Everything about Chicago is worse than we think.
In the Carboniferous Epoch we were promised abundance for all,
By robbing selected Peter to pay for collective Paul;
But, though we had plenty of money, there was nothing our money could buy,
And the Gods of the Copybook Headings said: “If you don’t work you die.”
Their Constitution forbids it.
</sarcasm>
A few years back there were news stories where blacks in dead and dying cities were ranting about the drain on current revenues by pensions to primarily white retirees. A photo showed an old white guy at a mic facing an inquisition panel of younger elected (and scowling) blacks. These cities (and here in NJ, it is spreading state-wide) can no longer repair roads or maintain anything - great reasons NOT to move or start a business there.
Early in Obama’s reign, he tried to hoodwink municipalities into accepting federal money to hire teachers, with the stipulation that after a couple of years those places would be on the hook for the associated costs. The problem was they could be tenured at that point, and the municipalities (read: taxpayers) would be stuck - so I don’t believe they had many takers. Zuckerberg’s $100 million “donation” to the Newark NJ public schools had a similar ulterior motive: It delayed layoffs, “tenuring” more teachers, with no appreciable results other than funneling contributions to Democrats through the teachers’ unions. There was some growth of charter schools, which causes problems for Dems; they aren’t unionized, and shame the regular public schools with their results. In the end, the money quickly disappeared and Newark is still a dangerous sh!thole filled with semi-literate graduates.
Public employees at this point are parasites that chase out business and taxpayers, nothing more; “service” isn’t even part of the equation anymore.
Just borrow money from Puerto Rico.
Does a person need billions of dollars to live rich?
Millions will do......over time.
Thats why Democrats love moving billions of dollars around.
A million stolen here. A million stolen there.
Nobody notices and they buy that condo in Kauai.
It’s going to be easier to change the state constitution than to pay off all the bills. Cullerton and Madigan better get cracking.
If I owned property in NJ, I would sell ASAP. And get the heck out
Another recent court decision will put taxpayers on the hook for additional city pension debts. Yes, even more than before. A circuit court judge in March struck down a 2014 state law that... had increased Park District employees own contributions to the fund, increased their retirement-eligible age, reduced their annual cost-of-living increases and reduced duty disability benefits. But those changes will be rolled back, due to the ruling.
Thanks Beave Meister.
Many are doing so; public employees are probably the only “workers” still buying homes here. A recent trend is even more disturbing; whereas Jerseyans used to leave upon retirement, many are leaving earlier - either when their children finish school or if a breadwinner loses one of the remaining “good” jobs here. Some are also here to stay near ageing family members, but the hostile tax climate is chasing retirees out anyway.

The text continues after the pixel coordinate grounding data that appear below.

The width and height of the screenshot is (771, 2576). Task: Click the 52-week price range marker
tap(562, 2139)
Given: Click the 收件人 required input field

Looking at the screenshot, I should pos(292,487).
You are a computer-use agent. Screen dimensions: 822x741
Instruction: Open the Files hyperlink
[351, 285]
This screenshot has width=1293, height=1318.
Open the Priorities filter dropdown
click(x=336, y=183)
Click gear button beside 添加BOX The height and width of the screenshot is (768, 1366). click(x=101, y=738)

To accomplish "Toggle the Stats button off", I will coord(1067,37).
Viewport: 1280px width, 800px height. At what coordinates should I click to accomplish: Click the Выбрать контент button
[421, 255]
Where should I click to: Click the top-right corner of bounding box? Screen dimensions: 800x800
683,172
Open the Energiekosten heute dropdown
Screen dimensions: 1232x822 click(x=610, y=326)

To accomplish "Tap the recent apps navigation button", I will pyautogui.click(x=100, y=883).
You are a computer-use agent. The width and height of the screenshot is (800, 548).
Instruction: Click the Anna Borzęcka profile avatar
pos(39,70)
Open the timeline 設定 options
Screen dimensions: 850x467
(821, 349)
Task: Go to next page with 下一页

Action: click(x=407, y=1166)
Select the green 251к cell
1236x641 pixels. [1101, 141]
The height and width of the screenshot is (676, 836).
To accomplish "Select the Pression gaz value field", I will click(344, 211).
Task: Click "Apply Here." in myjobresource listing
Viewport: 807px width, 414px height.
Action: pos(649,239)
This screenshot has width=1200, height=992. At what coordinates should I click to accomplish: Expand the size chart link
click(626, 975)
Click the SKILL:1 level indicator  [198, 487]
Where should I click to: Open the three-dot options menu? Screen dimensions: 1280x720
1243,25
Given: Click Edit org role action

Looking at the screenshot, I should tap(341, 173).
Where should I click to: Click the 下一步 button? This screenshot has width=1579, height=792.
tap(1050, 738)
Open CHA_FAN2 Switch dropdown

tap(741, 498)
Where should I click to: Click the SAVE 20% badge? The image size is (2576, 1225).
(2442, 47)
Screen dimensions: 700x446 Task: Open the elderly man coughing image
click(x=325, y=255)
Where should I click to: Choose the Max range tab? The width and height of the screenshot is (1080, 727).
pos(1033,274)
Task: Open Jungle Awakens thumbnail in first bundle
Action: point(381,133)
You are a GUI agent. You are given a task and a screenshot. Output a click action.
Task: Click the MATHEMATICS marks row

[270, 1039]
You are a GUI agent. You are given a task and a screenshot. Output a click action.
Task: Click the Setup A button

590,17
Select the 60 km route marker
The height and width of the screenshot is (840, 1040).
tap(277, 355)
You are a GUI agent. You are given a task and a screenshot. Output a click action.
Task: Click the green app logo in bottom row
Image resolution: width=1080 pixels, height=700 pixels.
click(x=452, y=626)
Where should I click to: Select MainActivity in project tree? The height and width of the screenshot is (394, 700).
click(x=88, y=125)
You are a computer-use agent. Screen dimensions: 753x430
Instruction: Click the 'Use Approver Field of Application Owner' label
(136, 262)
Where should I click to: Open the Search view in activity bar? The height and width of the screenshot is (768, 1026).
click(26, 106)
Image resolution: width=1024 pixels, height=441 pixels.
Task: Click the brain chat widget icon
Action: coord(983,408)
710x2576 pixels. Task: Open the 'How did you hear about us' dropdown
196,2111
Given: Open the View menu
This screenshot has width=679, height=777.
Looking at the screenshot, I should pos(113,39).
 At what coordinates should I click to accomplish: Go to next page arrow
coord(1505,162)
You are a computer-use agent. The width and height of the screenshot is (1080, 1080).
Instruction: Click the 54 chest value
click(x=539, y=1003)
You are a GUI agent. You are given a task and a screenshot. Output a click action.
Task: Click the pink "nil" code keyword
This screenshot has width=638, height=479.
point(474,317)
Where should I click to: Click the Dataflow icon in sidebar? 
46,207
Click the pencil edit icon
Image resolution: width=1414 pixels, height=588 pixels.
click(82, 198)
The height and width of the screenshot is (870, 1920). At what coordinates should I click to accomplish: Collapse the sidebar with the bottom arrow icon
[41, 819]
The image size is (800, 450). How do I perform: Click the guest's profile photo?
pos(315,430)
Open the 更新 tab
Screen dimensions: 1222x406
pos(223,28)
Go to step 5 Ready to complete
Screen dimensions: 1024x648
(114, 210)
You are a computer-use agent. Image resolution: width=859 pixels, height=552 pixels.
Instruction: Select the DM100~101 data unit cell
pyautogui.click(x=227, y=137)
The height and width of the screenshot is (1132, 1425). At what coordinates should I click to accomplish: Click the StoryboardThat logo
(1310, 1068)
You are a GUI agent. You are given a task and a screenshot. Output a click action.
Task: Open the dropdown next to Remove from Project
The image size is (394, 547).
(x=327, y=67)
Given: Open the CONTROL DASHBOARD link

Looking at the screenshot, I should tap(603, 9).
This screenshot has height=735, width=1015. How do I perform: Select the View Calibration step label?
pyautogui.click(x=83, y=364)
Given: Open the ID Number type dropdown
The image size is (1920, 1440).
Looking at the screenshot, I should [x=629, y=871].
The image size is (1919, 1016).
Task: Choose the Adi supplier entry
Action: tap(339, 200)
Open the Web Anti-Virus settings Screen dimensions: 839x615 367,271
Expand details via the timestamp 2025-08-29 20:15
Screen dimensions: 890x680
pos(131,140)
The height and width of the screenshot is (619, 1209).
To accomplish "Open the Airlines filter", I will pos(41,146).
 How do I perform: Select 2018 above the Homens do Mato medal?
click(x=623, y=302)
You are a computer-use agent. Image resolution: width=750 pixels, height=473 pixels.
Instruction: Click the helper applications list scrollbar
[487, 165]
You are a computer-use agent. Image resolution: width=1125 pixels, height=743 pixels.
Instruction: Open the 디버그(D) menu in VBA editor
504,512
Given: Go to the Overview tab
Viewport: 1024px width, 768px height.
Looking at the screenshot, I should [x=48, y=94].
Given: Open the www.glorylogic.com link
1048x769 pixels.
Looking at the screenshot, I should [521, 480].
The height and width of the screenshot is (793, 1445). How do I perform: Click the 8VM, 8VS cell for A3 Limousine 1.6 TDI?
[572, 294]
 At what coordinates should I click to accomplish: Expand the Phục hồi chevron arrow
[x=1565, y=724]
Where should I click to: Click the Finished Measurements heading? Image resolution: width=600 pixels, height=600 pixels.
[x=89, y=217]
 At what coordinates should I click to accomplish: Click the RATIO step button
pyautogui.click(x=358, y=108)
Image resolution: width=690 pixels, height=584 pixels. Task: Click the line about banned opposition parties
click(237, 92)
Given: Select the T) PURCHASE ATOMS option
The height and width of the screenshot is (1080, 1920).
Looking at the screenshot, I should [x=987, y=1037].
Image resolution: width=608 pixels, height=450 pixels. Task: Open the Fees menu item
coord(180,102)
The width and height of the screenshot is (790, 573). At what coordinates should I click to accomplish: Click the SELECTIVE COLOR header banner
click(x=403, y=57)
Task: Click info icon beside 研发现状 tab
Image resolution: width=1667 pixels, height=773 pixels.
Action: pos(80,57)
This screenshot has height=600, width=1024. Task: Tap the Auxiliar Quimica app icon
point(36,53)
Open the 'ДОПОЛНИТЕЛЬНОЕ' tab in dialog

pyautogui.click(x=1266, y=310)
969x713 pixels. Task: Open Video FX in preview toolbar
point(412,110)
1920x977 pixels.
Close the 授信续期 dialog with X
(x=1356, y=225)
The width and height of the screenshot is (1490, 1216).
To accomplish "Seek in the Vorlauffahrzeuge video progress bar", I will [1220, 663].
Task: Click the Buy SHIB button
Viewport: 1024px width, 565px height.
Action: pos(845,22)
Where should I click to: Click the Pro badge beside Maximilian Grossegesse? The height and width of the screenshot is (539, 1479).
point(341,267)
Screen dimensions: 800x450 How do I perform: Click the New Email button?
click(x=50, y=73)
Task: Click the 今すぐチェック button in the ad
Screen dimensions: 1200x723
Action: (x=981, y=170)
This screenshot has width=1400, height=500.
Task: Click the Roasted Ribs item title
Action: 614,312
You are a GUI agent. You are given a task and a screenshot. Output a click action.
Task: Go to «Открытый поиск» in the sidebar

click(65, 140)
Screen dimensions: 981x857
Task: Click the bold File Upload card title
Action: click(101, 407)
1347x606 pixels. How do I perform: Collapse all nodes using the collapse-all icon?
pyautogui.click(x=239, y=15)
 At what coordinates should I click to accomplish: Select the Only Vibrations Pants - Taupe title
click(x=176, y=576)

The state is rapidly becoming unrecognizable, and I’ve posted on other threads that the demographic changes in this country are happening MUCH faster than people realize. the 2050 date for the transition to a white minority is nonsense; the current birthrate disparities/immigration patterns ensure it will be much sooner. This country will see first Hispanics, then Asians, outnumber whites very quickly; blacks, with their lower birthrate since the 1996 welfare reform, aren’t growing beyond their current proportion of the population. Many cities are already visibly changing, with Hispanics increasingly pushing blacks into smaller and smaller urban cores.
I see that happening now, not because of the costs of the programs but because the remaining teachers only get rich if the finite funds go to them - and retiring teachers aren’t replaced. I see more and more high school athletes fundraising for their programs; that was rare only a few years ago.